Chicago baseball report: Richard Lovelady’s swing-and-miss stuff for Cubs — and adjustments continue for White Sox’s Garrett Crochet

Other than finishing a series against the Minnesota Twins on May 1, the White Sox are facing their only American League Central foe of the month with their current four-game set against the Cleveland Guardians at Guaranteed Rate Field. The Sox entered Thursday’s series opener 2-18 against the AL Central this season (1-8 at home), their worst start since the three-division format began in 1994.

The Cubs hit the road looking to win their first series in two weeks as they continue to get healthier. Center fielder Cody Bellinger delivered a punch in his return Tuesday with a three-hit game, including a home run, while right fielder Seiya Suzuki is expected to rejoin the Cubs in Pittsburgh and could be activated off the injured list Friday or Saturday.

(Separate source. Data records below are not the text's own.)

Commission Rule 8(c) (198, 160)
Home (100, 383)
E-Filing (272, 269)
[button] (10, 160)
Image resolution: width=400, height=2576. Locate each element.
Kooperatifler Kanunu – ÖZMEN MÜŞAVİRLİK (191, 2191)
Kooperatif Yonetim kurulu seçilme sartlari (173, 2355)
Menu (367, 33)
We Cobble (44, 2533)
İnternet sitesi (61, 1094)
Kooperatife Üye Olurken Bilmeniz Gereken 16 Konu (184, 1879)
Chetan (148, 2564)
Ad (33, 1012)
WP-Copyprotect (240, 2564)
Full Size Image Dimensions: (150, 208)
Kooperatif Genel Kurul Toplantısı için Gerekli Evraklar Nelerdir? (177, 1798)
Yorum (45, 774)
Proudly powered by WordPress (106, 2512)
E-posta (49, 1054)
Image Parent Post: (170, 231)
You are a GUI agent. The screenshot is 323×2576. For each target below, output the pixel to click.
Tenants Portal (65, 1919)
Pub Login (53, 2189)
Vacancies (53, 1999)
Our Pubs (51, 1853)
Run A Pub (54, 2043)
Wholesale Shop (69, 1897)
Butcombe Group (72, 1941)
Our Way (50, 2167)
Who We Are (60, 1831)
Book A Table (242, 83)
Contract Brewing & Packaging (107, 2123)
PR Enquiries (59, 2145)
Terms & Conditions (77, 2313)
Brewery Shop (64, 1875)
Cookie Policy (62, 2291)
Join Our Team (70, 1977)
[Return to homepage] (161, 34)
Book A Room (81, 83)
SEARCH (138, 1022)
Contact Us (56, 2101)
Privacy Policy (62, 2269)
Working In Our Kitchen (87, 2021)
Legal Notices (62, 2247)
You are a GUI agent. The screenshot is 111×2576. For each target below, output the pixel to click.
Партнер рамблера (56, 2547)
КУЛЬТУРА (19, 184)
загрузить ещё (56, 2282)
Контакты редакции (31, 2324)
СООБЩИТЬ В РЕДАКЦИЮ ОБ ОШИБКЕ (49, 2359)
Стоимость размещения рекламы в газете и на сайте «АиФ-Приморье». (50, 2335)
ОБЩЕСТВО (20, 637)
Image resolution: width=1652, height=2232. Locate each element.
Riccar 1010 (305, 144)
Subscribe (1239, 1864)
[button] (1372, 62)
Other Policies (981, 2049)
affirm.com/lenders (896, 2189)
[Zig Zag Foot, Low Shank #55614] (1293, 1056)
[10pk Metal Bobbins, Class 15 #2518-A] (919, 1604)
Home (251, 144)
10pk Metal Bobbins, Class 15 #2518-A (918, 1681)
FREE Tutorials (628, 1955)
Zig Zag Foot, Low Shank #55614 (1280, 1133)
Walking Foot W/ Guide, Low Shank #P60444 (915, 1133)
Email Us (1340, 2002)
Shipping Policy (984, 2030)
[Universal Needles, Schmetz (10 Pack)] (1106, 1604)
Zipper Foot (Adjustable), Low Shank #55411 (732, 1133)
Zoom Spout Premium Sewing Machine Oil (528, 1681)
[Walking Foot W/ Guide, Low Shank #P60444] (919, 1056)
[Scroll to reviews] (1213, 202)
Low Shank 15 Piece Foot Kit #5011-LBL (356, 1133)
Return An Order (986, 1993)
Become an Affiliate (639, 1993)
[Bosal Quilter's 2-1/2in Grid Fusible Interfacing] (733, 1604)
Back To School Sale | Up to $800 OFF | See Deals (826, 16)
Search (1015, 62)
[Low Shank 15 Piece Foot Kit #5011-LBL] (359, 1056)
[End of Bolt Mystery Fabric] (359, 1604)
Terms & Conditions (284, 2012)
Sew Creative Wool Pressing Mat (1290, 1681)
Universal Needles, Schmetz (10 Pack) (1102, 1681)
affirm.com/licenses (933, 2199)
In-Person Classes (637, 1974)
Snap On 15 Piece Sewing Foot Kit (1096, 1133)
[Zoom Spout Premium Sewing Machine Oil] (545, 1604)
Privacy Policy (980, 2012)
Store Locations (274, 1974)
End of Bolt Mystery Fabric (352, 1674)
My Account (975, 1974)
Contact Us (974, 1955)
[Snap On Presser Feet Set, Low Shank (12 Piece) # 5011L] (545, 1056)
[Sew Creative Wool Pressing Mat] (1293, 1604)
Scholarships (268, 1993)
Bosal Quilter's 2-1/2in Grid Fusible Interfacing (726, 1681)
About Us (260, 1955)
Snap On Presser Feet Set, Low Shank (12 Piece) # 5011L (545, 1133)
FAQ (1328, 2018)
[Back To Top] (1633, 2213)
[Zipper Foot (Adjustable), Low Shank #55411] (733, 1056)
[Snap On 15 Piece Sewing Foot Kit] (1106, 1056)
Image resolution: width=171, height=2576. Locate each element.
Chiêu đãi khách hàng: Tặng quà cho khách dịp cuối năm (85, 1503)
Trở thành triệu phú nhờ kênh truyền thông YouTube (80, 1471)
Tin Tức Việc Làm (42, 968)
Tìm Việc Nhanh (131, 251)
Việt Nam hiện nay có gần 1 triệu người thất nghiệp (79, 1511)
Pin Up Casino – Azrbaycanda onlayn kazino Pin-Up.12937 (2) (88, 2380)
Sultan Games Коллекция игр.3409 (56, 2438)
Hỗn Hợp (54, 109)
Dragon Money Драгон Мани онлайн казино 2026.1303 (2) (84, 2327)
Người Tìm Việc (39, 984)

They need his bat, averaging only 2.83 runs in their last 12 games.

Every Friday during the regular season, Tribune baseball writers will provide an update on what happened — and what’s ahead — ahead for the Cubs and White Sox. Want more? Sign up for our new newsletters.

Lefty Richard Lovelady gives Cubs bullpen swing-and-miss stuff

Chicago Cubs left-hander Richard Lovelady realized during the second half of last season that he needed to tweak his repertoire.

Lovelady, then with the Oakland Athletics, saw the slider he threw to lefties and righties start to flatten in July and August. He wasn’t getting the horizontal movement he needed to have an effective offspeed pitch. So he developed a sweeper that became a lot easier for Lovelady to “hammer it down,” but as the end of the 2023 season neared, he again had issues with a pitch flattening against lefties.

In the offseason, Lovelady continued to refine his slider and developed a splitter to help combat that, though he has found some success in five appearances with the Cubs and hasn’t needed to use it.

“The pitches I learned in the offseason, (the Cubs) have helped me make it better or even just not having one or two good ones but consistent shape,” Lovelady said recently.

Lovelady heaped praise on the Cubs and their pitching infrastructure, saying, “everything has been amazing” since he signed a minor-league deal in January. He was part of big-league camp in spring in which he learned how to unlock more within himself. A big part of that, Lovelady said, has involved finger placement on the baseball and creating more consistent shape with his pitches.

How a rare lefty splitter has helped fuel Shota Imanaga’s historic start for the Chicago Cubs

Lovelady’s addition to the bullpen since he was called up April 28 has given the Cubs more swing-and-miss stuff. He struck out 20 in 12 ⅓ innings with Triple-A Iowa before his promotion. In five appearances with the Cubs, Lovelady has tallied two walks and six strikeouts in 4⅓ innings. He has been a bit unlucky en route to the three runs and five hits allowed, owning a .417 Batting Average on Balls in Play (BABIP).

He put himself on the Cubs’ radar in spring by showing he can miss bats.

“You always wish that everybody up here stays healthy and has a great year,” Lovelady said. “But in this game that usually doesn’t happen. You’ve got to be ready anytime they call your name.”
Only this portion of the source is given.